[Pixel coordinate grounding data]
-- Opening Marker --

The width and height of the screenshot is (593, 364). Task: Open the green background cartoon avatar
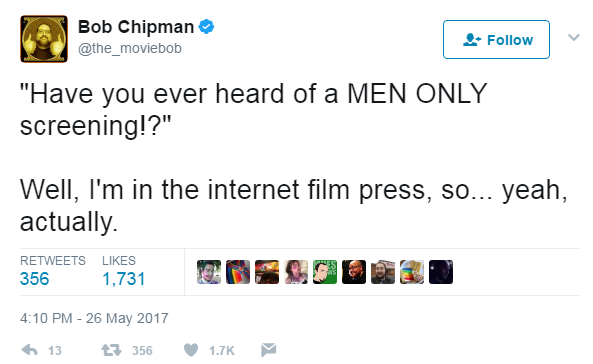click(x=325, y=272)
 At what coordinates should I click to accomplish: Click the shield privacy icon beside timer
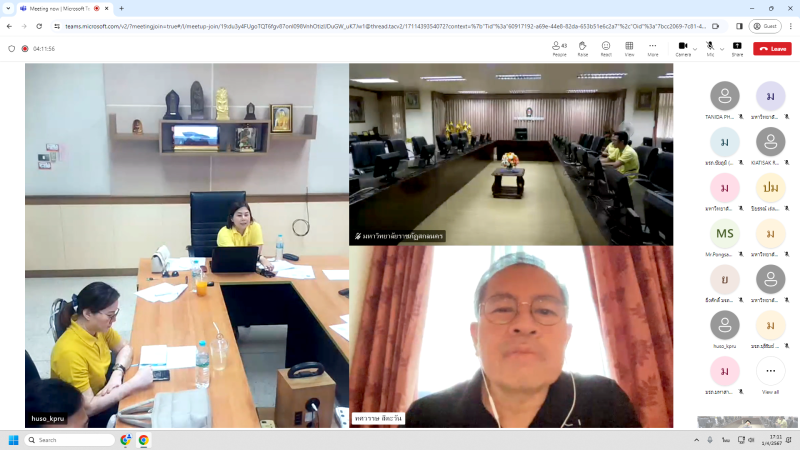point(11,48)
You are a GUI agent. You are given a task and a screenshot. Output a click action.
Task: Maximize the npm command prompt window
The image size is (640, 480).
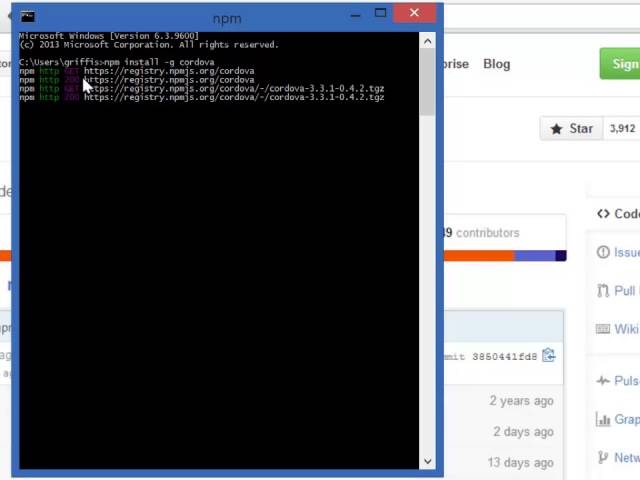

-- Closing Marker --

(Task goal) Could you reproduce the records above exactly, leaving out the pictures?

(Your solution)
The width and height of the screenshot is (593, 364). Task: Open the green background cartoon avatar
click(x=325, y=272)
 At what coordinates should I click to accomplish: Click the shield privacy icon beside timer
point(11,48)
You are a GUI agent. You are given a task and a screenshot. Output a click action.
Task: Maximize the npm command prompt window
The image size is (640, 480).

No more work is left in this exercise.